CHALLENGE 1:
Reproduce, word for word, the part of the passage on War and Peace and the Tour de France that begins at the words "Tonight’s Tour launch" and stops after the words "diagram of interests?".

------ PASSAGE GIVEN

Get ready for war!' British trio's return adds intrigue to Tour de France 202106/24/2021
I remember the moment I fell in love with the novel War and Peace, the moment I finally got it.
I don’t recall what was happening in the Tolstoy narrative at the time, which battle of the Napoleonic wars Andrei was engaged with, or in which manner Natasha was doing battle with herself, but I can still see the sun streaming through the window of the rented campervan as we drove down the west coast of France.
I had just finished reporting on my first Tour de France and was revisiting some of the stop-offs on a road trip, still trying to understand the sport’s complexity.
This was life, in all its messy, complicated, heroic and banal glory, I thought. Tolstoy and the most beautiful bike race in the world, as allegories for living.
Tonight’s Tour launch in Brest takes place not a million miles away from the magnificent gardens at Kerdalo in Brittany, created by a family with a direct connection to War and Peace.
Award-winning garden designer Peter Wolkonsky carries the family name of the real-life Bolkonskys, inspiration for Tolstoy’s Prince Andrei. How is that for a Venn diagram of interests?
The first act of the biggest bike race in the world feels as full of potential storylines, as the parade of protagonists at Anna Pavlovna Scherer’s opening St Petersburg soiree.

------------
------ RECORDS SHOWN

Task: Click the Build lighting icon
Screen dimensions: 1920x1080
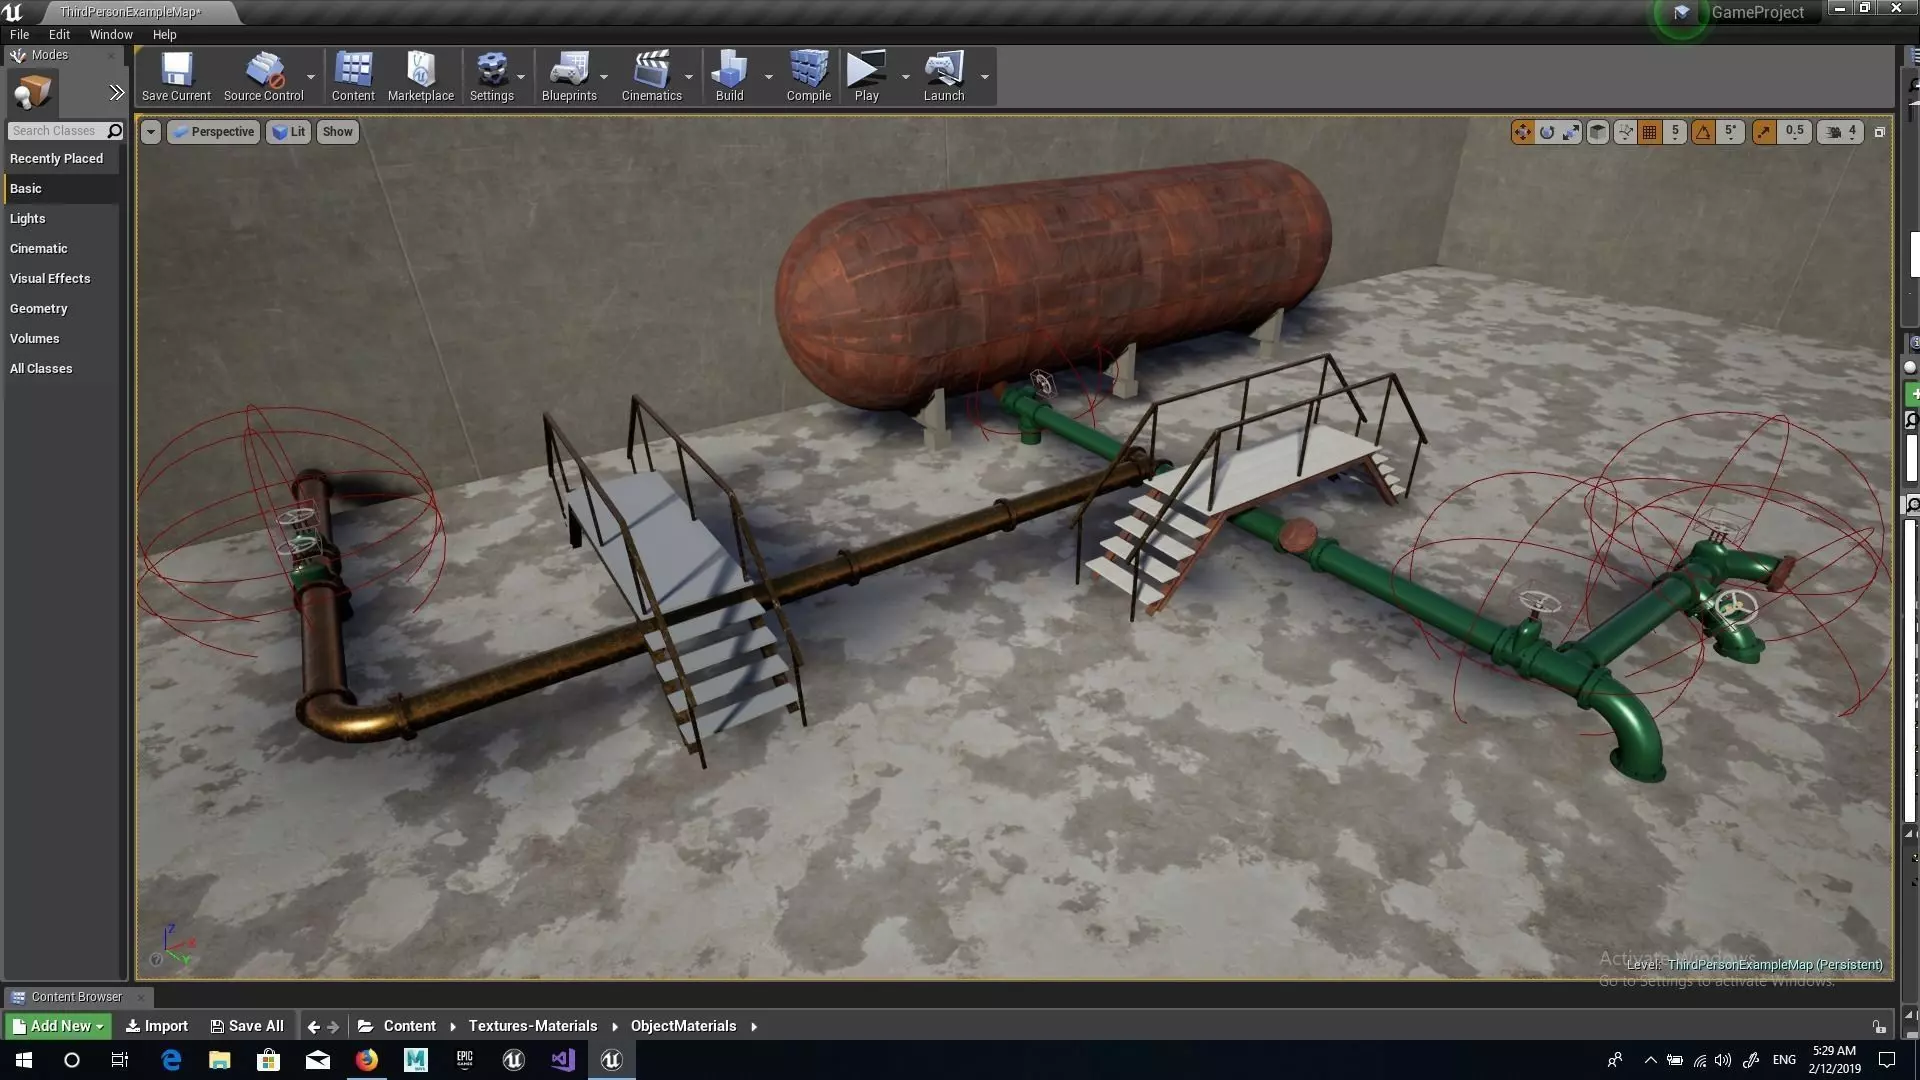Action: (729, 77)
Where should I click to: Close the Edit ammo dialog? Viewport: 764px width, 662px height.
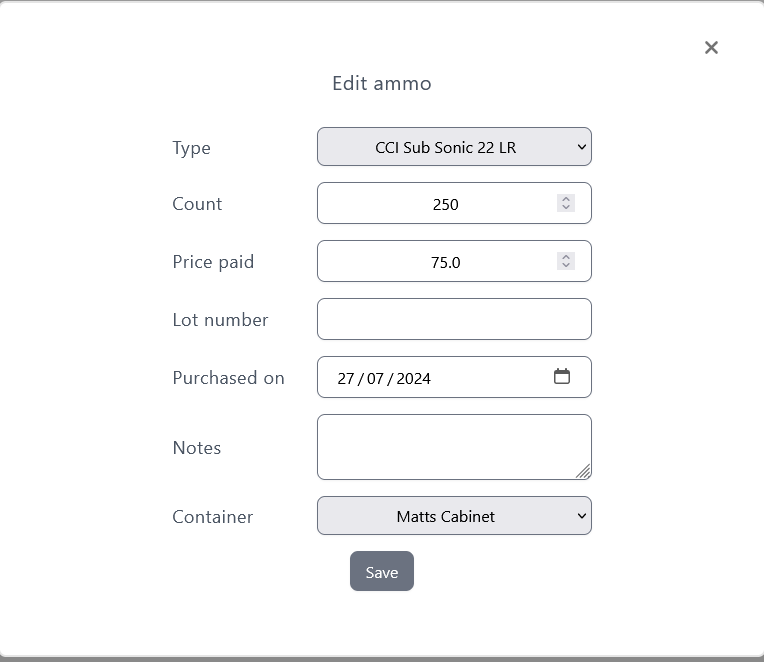pyautogui.click(x=711, y=47)
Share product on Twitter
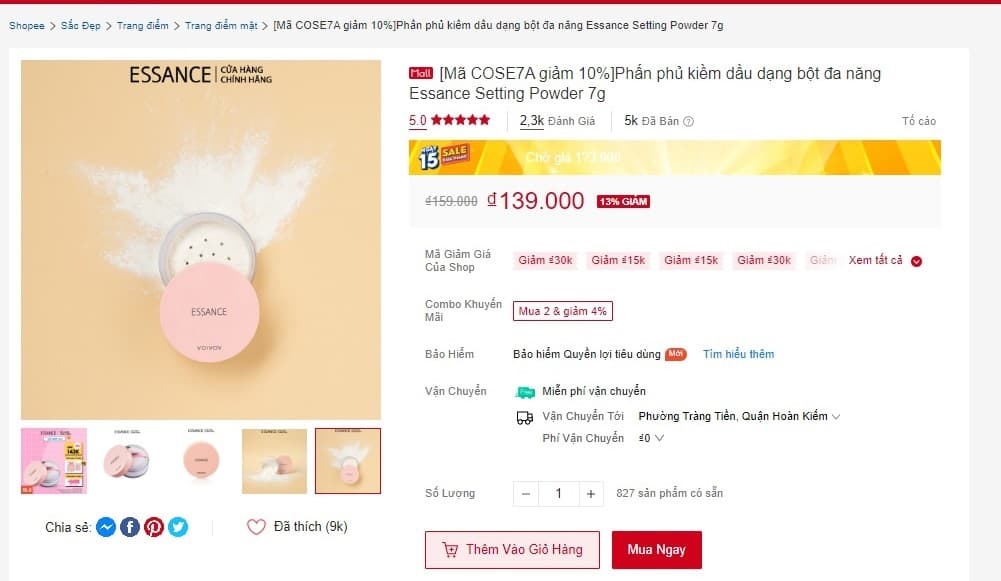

------------

CHALLENGE 2:
Write out the lines of the rows exactly, beginning at the line that has "Where should I" and stopping after the last line of the rows. Include both end lines, and leave the pictures out of your answer.

WRITTEN ANSWER 1:
Tonight’s Tour launch in Brest takes place not a million miles away from the magnificent gardens at Kerdalo in Brittany, created by a family with a direct connection to War and Peace.
Award-winning garden designer Peter Wolkonsky carries the family name of the real-life Bolkonskys, inspiration for Tolstoy’s Prince Andrei. How is that for a Venn diagram of interests?

WRITTEN ANSWER 2:
Where should I click to: Close the Edit ammo dialog? Viewport: 764px width, 662px height.
pyautogui.click(x=711, y=47)
Share product on Twitter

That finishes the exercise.